Due to the large amount of time we’ve all been spending indoors during this past year, many of us have searched for new hobbies. After all, endlessly browsing or consuming content from Instagram, TikTok, Youtube, and Netflix can only occupy so much of our mental energy before it becomes unhealthy. Many people have taken up knitting, pottery, watercolors, or writing poems. While it is positive that so many people are inclined to gravitate towards creativity, there is a certain odd phenomenon that I detected. One night, over our weekly zoom call, a friend of mine decided to give up her recently acquired painting hobby, because although she enjoyed it, she “wasn’t good enough”.
After that conversation, I began to think more about art, and how the production of art has become such a competitive industry. After all, art itself has become a product that could be bought, and sold, with the artist often becoming a commodity of a sort themselves.

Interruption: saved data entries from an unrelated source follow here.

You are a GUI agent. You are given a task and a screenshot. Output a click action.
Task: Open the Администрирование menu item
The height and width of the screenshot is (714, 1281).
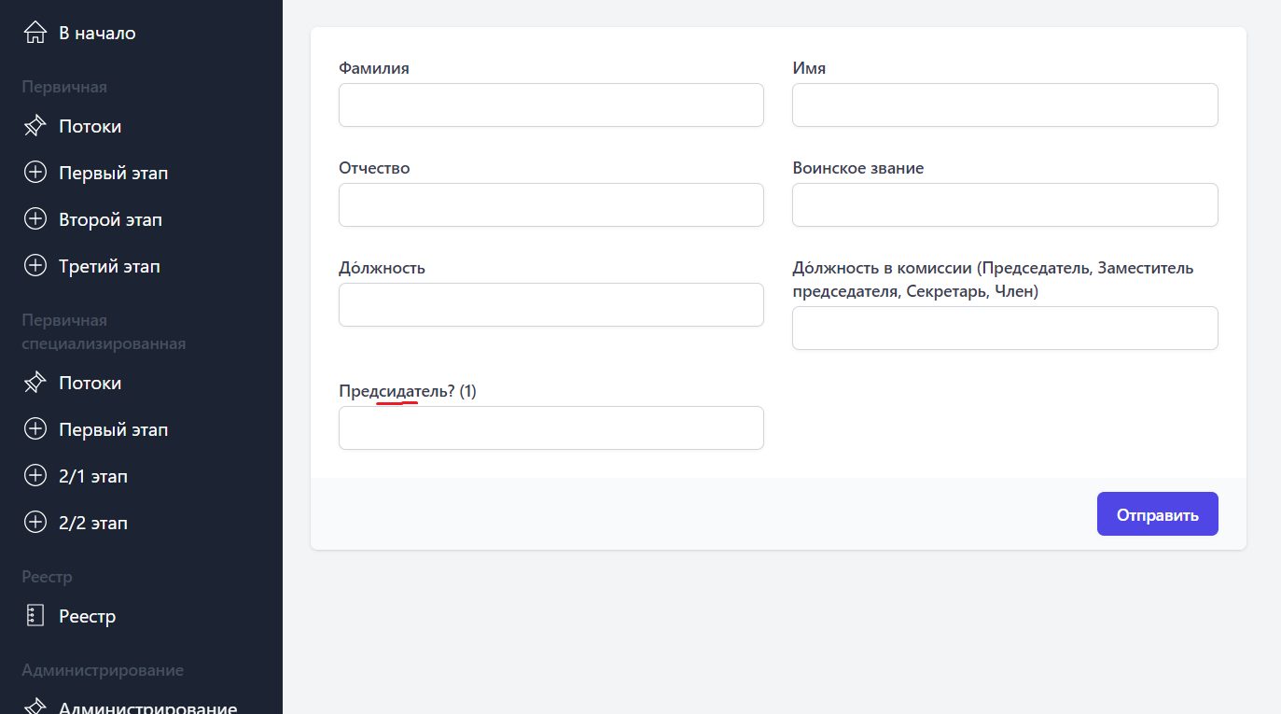tap(147, 707)
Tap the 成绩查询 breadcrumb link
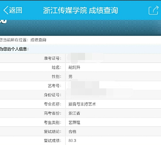The image size is (161, 145). (38, 40)
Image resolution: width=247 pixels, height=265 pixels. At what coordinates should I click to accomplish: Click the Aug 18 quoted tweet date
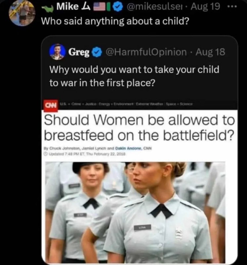[210, 52]
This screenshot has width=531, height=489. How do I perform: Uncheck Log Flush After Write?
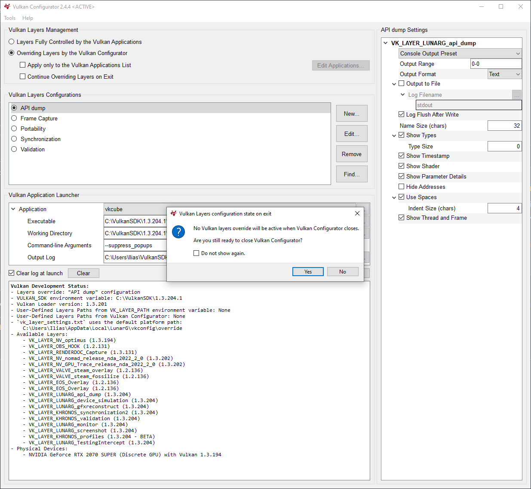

Brand marketing has taken a priority, with art being deemed successful only if it can meet the cultural standards put forth by (all too often) people who just wish to capitalize off of it. This mentality lends itself to a false dichotomy: either something is “good enough” to be “real” art, or it is not worth creating. In America, our capitalist society has taught us to value productivity above all else. This competitive atmosphere does people a major discredit, for it makes them forget that art for art’s sake is something that is not only a valid reason to create, it is also necessary for human happiness.
Art, whether through the medium of music, film, visuals, theater, or writing functions as a means of expression. An artist can bare their soul in their work, and be better understood by others. In times of turmoil, art can be a means of coping, both for the audience and the creator, and be a form of escape. Thus, it is needed, and always will be needed. If it hurts no one and enriches the happiness of the creator, then it is art worth making.
After my meditation on art, I decided to pursue something I hadn’t in years: playing the flute that lay in a dusty case, forgotten in a closet. In middle school and freshman year of high school, I had been a band kid who devoutly rehearsed and competed, always doing my utmost in order to stand out in my section. While pulling the flute out, and wiping it clean of dust and fingerprints, I observed how delicate and beautiful of an instrument it truly was, and felt a pang of regret that it hadn’t touched my lips in four years. Of course, I had stopped playing it due to the competitive nature of the band. I also had the tendency to constantly compare myself to my peers. They always seemed to be far more talented than me, no matter how hard I worked.
Alone, in my parent’s living room, I tuned the flute, wincing at the shrillness of the sounds that came forth. Clumsily, my fingers explored the keys, and with the help of muscle memory, labored their way through some scales. There was no one there to amuse but myself. I didn’t get out old band music, I didn’t search for old contest pieces or rehearsal exercises. Instead, I found a flute karaoke site, and decided to try “Wrecking Ball” by Miley Cyrus. It was my best performance.